**EXERCISE INSTRUCTIONS:**
Return every line below that contains the string "home", matching case exactly.

**INPUT RECORDS:**
"""

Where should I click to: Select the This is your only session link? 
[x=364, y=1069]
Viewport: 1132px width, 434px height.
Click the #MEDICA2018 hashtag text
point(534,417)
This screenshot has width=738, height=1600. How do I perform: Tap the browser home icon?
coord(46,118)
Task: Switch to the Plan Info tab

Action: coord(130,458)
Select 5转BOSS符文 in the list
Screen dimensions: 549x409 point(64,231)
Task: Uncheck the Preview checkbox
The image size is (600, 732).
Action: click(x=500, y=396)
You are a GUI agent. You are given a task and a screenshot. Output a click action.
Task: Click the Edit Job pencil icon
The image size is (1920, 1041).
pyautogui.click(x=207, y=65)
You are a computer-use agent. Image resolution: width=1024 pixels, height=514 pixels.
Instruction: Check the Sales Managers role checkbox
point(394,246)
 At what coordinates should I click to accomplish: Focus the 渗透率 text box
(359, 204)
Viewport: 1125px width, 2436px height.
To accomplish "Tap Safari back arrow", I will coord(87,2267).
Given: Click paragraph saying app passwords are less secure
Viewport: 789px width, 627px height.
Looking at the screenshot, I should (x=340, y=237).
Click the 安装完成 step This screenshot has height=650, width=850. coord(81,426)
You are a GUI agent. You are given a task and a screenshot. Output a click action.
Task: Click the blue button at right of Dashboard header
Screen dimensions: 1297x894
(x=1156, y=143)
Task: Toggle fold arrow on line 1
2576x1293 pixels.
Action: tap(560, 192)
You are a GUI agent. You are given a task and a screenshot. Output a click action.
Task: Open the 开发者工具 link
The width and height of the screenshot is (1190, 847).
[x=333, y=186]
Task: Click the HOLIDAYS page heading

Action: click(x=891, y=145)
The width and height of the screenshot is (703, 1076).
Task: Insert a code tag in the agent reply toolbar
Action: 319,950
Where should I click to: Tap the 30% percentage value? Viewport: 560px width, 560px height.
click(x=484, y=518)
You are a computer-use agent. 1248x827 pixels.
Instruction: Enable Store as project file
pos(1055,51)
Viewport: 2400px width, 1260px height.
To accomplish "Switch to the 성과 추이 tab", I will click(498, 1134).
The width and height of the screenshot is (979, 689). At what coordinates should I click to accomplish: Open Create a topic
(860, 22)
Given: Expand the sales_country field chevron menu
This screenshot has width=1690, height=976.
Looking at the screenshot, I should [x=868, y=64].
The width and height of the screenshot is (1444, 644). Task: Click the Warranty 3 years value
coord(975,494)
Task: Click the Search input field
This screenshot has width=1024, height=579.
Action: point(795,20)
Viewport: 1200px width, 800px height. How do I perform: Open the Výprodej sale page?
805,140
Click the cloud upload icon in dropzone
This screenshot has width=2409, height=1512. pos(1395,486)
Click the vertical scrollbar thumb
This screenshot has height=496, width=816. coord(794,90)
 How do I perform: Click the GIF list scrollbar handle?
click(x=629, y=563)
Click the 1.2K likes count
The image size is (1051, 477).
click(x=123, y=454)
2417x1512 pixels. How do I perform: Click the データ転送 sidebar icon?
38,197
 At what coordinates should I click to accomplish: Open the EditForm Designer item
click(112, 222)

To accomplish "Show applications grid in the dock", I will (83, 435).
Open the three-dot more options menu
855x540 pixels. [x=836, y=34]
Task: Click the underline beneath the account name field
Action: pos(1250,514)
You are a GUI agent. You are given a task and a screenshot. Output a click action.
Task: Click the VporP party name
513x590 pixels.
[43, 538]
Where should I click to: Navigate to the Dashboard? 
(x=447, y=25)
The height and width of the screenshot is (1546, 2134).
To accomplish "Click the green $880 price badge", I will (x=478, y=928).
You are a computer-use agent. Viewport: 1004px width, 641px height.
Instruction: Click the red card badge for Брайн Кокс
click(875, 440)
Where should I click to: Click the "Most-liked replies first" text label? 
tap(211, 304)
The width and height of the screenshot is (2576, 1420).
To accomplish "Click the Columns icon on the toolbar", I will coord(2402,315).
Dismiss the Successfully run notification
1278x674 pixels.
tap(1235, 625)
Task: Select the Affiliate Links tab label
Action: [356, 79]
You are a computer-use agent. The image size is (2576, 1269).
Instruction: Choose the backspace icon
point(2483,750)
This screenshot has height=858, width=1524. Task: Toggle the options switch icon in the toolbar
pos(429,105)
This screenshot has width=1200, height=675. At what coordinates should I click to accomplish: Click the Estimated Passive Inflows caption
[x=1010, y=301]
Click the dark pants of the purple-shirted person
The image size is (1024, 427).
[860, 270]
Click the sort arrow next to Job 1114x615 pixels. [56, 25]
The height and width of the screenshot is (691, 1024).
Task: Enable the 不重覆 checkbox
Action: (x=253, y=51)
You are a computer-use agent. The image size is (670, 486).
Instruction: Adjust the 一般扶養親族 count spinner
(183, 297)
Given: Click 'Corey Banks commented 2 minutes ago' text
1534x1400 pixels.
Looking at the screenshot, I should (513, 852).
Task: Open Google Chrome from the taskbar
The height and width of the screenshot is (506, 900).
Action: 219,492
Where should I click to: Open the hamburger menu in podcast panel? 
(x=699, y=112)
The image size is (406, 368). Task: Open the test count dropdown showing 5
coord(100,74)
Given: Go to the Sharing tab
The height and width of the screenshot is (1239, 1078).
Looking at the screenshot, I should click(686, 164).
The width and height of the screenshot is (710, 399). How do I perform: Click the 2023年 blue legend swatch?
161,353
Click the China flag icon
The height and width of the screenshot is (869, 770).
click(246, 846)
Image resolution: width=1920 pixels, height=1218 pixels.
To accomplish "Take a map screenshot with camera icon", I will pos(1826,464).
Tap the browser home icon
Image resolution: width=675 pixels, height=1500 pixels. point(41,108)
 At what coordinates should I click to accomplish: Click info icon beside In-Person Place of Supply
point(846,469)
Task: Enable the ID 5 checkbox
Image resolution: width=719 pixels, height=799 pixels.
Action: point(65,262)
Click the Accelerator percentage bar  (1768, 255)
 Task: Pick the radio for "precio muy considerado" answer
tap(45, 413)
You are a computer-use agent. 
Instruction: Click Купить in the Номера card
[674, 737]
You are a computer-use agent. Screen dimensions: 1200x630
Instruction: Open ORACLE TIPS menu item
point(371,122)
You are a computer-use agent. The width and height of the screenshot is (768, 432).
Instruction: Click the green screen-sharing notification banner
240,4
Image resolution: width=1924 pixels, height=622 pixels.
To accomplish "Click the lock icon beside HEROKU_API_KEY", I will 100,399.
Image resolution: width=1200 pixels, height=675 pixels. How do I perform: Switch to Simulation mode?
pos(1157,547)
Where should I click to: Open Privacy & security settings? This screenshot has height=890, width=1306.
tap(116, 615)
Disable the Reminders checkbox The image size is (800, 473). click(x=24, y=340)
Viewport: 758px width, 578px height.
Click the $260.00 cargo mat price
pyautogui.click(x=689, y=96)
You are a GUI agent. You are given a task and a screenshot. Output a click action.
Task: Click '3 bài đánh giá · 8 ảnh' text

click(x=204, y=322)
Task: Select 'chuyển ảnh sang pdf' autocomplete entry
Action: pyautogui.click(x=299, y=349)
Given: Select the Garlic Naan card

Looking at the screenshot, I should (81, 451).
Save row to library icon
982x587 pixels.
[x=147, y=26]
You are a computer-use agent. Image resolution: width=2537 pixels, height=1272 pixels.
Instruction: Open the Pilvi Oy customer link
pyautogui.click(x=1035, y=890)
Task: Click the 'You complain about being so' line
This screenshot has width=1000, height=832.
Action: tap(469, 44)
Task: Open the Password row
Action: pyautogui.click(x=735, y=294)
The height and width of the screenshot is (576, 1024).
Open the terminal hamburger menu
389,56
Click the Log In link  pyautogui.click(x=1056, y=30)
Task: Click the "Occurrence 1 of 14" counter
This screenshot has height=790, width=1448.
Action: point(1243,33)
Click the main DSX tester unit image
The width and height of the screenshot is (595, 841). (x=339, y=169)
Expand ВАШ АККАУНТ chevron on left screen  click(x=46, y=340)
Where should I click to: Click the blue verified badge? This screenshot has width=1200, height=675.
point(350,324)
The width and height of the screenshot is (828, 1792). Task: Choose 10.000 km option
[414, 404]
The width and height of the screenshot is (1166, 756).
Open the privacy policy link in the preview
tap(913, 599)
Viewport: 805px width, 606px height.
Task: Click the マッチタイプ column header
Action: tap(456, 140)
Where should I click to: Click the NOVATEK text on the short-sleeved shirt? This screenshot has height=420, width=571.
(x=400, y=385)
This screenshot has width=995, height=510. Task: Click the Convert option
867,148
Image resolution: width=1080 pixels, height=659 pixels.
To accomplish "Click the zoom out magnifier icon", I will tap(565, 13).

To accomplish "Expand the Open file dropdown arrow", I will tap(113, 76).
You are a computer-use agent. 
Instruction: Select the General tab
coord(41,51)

"""

**COMPLETED EXERCISE:**
This screenshot has width=738, height=1600. How do I perform: Tap the browser home icon?
Tap the browser home icon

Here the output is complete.